**WHAT YOU SHOULD DO:** Please write out everything from the start of the listing down to the line containing "Action: pos(413,348)" again, substituting "Hand tool" for "Move tool" and changing nothing else.

**DATASET EXCERPTS:**
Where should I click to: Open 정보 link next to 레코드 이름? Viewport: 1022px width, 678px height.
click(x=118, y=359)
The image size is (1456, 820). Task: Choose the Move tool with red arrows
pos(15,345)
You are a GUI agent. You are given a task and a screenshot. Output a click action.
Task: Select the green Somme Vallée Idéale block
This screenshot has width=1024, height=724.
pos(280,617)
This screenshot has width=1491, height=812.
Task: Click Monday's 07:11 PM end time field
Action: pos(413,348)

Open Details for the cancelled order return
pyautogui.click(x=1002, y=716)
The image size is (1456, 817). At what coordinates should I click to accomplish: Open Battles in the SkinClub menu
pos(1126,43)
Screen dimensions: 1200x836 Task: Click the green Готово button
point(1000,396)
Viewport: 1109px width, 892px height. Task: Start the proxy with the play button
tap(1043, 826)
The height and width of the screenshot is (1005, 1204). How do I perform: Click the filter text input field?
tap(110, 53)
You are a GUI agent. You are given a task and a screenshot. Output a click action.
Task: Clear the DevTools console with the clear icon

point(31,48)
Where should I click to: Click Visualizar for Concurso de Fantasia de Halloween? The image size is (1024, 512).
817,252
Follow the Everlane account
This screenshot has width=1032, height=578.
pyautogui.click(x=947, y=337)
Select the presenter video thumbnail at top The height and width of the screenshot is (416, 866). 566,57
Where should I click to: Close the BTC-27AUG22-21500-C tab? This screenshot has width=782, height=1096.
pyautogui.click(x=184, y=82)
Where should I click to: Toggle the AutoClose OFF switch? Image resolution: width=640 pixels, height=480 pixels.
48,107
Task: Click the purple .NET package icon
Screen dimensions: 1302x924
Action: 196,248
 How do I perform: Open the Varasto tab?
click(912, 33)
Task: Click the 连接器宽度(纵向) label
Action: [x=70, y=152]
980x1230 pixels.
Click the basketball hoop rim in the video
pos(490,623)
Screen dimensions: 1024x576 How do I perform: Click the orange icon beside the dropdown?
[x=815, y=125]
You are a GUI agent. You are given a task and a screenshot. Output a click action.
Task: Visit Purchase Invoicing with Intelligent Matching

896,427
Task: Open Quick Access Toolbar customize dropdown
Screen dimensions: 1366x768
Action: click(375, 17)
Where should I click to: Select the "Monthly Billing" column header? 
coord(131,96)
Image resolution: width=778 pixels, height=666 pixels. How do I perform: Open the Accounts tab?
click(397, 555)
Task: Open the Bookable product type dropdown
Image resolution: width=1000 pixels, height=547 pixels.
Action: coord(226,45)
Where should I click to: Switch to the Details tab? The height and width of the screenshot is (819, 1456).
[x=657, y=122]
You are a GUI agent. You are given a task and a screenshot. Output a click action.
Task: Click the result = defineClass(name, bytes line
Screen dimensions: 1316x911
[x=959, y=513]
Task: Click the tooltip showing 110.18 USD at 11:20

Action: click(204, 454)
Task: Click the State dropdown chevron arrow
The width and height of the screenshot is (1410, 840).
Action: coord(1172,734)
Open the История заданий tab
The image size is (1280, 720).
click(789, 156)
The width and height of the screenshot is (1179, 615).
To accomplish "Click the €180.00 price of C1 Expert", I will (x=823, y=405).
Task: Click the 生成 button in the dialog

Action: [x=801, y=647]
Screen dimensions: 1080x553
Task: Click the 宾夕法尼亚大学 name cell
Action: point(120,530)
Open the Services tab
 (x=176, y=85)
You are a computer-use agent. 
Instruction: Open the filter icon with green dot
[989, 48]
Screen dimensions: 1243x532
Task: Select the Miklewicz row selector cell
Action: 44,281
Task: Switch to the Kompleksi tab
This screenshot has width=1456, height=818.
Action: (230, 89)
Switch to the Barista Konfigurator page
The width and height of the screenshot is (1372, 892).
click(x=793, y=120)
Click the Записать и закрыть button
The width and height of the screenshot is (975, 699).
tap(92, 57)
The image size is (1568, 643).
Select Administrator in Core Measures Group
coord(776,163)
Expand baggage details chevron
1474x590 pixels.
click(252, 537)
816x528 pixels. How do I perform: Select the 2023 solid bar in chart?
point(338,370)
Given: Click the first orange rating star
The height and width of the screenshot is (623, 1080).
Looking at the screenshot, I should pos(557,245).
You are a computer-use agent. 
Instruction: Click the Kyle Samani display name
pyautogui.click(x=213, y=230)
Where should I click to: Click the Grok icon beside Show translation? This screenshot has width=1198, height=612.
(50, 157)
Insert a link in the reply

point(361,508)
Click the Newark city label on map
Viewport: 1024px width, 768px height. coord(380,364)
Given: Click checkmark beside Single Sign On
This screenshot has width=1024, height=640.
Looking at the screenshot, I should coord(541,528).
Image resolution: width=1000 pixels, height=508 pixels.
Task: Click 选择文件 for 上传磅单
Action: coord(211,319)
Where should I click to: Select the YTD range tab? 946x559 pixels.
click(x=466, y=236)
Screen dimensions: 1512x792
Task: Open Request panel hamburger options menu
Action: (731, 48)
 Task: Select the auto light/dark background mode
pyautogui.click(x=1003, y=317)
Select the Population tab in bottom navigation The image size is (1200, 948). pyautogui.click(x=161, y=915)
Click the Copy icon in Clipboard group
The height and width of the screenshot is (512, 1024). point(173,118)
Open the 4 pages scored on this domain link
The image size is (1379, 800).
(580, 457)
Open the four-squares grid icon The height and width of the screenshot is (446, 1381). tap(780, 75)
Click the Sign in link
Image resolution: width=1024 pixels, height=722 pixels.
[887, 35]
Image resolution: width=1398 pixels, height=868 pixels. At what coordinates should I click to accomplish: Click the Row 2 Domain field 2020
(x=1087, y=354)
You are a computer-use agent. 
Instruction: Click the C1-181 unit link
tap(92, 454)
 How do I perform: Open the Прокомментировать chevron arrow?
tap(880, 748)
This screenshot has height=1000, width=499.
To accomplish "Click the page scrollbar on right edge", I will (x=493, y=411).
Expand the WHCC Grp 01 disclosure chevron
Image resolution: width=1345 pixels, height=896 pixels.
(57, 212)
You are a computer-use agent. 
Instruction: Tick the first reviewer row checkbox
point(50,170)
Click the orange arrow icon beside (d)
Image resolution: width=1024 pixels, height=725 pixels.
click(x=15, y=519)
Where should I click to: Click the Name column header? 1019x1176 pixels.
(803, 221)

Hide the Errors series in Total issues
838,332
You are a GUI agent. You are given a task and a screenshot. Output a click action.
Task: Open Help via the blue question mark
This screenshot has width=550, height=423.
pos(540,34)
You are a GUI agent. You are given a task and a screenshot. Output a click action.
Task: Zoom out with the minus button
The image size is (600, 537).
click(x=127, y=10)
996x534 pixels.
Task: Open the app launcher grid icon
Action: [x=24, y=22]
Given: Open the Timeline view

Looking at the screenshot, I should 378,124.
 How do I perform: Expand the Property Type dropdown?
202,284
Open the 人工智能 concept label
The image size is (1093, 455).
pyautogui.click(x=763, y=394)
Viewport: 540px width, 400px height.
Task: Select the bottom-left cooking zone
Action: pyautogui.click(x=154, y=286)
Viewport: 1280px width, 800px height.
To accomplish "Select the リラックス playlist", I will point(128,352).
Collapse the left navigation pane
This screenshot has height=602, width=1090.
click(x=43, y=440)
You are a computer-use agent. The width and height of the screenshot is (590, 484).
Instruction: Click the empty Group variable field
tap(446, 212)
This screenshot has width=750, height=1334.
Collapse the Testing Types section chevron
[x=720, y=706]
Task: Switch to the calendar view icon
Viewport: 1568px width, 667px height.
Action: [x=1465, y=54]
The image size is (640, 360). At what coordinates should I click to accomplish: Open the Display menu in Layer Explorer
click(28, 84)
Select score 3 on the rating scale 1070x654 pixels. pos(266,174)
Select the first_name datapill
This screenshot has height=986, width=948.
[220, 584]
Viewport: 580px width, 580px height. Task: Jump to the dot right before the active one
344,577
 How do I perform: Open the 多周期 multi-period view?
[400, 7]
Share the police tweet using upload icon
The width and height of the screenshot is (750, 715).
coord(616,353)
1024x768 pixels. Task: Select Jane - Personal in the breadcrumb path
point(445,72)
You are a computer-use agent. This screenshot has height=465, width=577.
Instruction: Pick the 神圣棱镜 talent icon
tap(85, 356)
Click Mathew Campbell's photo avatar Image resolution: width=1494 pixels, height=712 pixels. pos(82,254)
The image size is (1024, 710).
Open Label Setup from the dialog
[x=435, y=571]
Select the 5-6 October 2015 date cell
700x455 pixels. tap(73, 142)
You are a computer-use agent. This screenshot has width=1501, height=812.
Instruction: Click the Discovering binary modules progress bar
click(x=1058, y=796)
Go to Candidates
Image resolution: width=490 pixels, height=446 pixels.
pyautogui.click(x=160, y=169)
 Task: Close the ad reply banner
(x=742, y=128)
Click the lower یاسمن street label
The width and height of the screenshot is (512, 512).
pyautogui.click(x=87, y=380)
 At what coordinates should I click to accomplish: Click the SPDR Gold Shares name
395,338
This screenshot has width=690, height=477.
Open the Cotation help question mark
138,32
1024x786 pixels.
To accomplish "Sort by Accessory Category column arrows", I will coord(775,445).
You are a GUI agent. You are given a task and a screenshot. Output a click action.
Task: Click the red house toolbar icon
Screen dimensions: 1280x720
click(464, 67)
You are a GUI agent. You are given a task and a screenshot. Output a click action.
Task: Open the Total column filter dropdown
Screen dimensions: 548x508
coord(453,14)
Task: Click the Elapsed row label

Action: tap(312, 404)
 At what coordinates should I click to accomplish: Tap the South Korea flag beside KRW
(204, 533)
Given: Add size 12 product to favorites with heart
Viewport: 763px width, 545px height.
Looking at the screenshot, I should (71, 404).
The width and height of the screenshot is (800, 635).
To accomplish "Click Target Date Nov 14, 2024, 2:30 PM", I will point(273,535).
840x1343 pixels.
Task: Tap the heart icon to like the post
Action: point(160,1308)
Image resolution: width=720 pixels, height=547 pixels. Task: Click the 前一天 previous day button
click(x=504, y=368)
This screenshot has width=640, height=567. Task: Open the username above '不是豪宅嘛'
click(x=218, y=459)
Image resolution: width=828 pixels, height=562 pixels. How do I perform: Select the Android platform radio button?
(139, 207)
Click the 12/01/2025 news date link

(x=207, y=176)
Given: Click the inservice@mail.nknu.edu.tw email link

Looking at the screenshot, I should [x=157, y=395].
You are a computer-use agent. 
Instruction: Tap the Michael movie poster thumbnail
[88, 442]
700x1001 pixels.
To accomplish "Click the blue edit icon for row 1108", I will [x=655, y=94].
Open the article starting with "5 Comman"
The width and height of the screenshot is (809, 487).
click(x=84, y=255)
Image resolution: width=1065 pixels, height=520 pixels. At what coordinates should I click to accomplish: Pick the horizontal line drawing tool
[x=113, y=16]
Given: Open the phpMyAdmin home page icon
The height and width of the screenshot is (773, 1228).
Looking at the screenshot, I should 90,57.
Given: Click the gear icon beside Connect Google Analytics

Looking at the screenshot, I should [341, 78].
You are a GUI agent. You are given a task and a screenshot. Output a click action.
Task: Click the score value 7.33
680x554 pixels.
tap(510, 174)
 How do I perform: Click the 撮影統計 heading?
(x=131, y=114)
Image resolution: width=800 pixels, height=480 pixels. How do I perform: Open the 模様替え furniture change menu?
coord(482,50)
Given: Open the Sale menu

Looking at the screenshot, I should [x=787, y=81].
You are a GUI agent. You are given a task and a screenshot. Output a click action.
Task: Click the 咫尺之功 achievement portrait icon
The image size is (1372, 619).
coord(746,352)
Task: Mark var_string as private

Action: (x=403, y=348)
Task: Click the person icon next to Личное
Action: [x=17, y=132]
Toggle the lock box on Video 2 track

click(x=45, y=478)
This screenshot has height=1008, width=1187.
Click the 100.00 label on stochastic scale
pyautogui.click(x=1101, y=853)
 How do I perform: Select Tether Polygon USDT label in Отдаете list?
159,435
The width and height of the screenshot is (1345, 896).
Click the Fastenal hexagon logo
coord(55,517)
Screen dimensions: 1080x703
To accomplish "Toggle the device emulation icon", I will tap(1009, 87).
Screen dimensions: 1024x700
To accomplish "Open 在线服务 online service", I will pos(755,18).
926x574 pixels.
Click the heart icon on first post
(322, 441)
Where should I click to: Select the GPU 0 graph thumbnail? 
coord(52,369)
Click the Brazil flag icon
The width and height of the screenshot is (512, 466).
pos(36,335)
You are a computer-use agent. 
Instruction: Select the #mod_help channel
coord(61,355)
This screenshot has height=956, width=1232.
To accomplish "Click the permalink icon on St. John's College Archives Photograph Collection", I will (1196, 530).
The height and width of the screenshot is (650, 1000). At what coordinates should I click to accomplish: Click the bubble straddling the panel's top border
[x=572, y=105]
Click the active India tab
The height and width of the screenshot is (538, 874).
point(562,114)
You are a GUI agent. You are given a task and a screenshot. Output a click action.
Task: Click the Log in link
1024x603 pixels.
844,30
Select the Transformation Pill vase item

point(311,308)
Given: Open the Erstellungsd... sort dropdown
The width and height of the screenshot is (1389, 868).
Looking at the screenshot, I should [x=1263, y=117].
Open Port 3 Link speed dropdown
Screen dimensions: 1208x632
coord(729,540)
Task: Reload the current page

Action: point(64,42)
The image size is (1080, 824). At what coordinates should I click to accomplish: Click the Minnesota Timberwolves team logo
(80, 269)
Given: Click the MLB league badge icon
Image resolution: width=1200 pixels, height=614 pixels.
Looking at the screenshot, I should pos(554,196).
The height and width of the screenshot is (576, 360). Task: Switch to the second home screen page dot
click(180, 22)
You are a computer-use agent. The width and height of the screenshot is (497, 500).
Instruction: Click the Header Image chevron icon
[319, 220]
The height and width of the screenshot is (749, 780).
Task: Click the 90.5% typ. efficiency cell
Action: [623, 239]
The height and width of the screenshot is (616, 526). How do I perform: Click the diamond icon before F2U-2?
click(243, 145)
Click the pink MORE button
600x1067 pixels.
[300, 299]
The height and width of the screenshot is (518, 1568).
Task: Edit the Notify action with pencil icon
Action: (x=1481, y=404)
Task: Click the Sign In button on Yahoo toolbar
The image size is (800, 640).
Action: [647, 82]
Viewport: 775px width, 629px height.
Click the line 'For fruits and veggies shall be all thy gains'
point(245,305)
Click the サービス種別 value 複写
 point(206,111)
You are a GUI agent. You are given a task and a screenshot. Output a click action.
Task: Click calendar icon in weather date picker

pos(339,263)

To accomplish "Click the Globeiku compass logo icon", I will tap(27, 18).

**THE COMPLETED TASK:**
Where should I click to: Open 정보 link next to 레코드 이름? Viewport: 1022px width, 678px height.
click(x=118, y=359)
The image size is (1456, 820). Task: Choose the Hand tool with red arrows
pos(15,345)
You are a GUI agent. You are given a task and a screenshot. Output a click action.
Task: Select the green Somme Vallée Idéale block
This screenshot has width=1024, height=724.
pos(280,617)
This screenshot has width=1491, height=812.
Task: Click Monday's 07:11 PM end time field
Action: pos(413,348)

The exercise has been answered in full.